Vorgegebener Text:
Papier „Acht Handlungsfelder für die nächste Bundesregierung“ – ein paar Anmerkungen

Im letzten Oktober hat ein Autorenkollektiv aus Bundesministerien, Bundes- und Landesbehörden, Hochschulen und Beratungseinrichtungen ein Papier mit dem Titel „Eine moderne Verwaltung ist Voraussetzung für Deutschlands Zukunftsfähigkeit und Demokratie. Acht Handlungsfelder für die nächste Bundesregierung“ in die öffentliche Diskussion gegeben. /Anmerkung 1/ Wir möchten gerne zur Verbreitung dieses Papiers beitragen, weil wir eine Diskussion um die Frage „Was bezwecken wir eigentlich mit einer Verwaltungsmodernisierung?“ für extrem wichtig halten. Und da hat das Papier noch einige Lücken.

Verfügbare Daten:
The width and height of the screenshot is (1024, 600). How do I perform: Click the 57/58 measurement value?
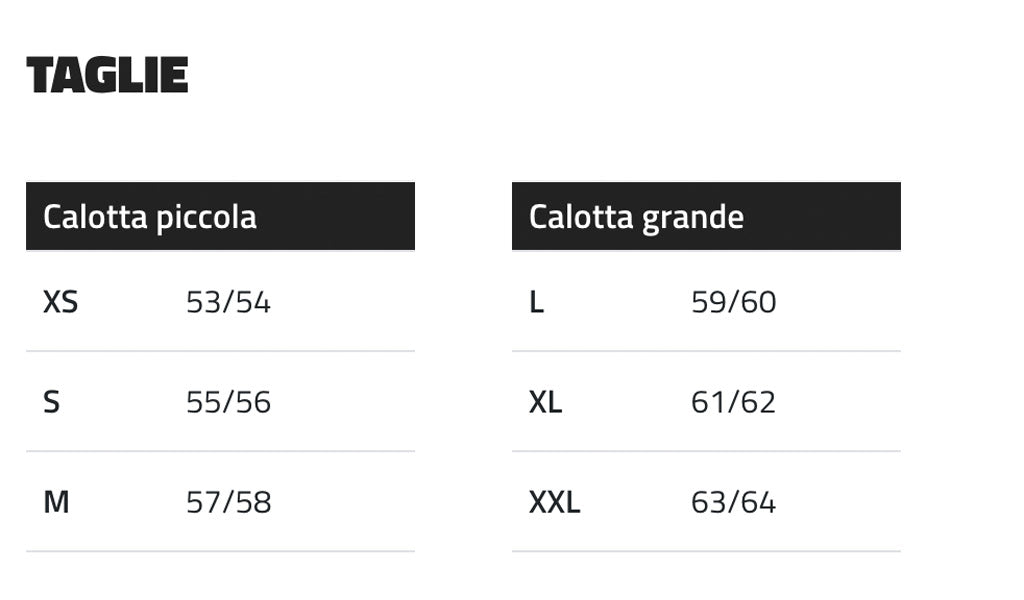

Arbeitsauftrag:
Fassen Sie den Absatz „Im letzten Oktober hat ein Autorenkollektiv …“ aus dem vorgegebenen Text als knappe Stichpunktliste zusammen, ohne wesentliche Fakten wegzulassen.

Lösung:
- Veröffentlichung: im letzten Oktober, zur öffentlichen Diskussion
- Urheber: ein Autorenkollektiv aus Bundesministerien, Bundes- und Landesbehörden, Hochschulen und Beratungseinrichtungen
- Titel des Papiers: „Eine moderne Verwaltung ist Voraussetzung für Deutschlands Zukunftsfähigkeit und Demokratie. Acht Handlungsfelder für die nächste Bundesregierung“
- Anliegen des Beitrags: zur Verbreitung des Papiers beitragen, da die Diskussion um die Frage „Was bezwecken wir eigentlich mit einer Verwaltungsmodernisierung?“ als extrem wichtig gilt
- Einschätzung: In dieser Frage weist das Papier noch einige Lücken auf.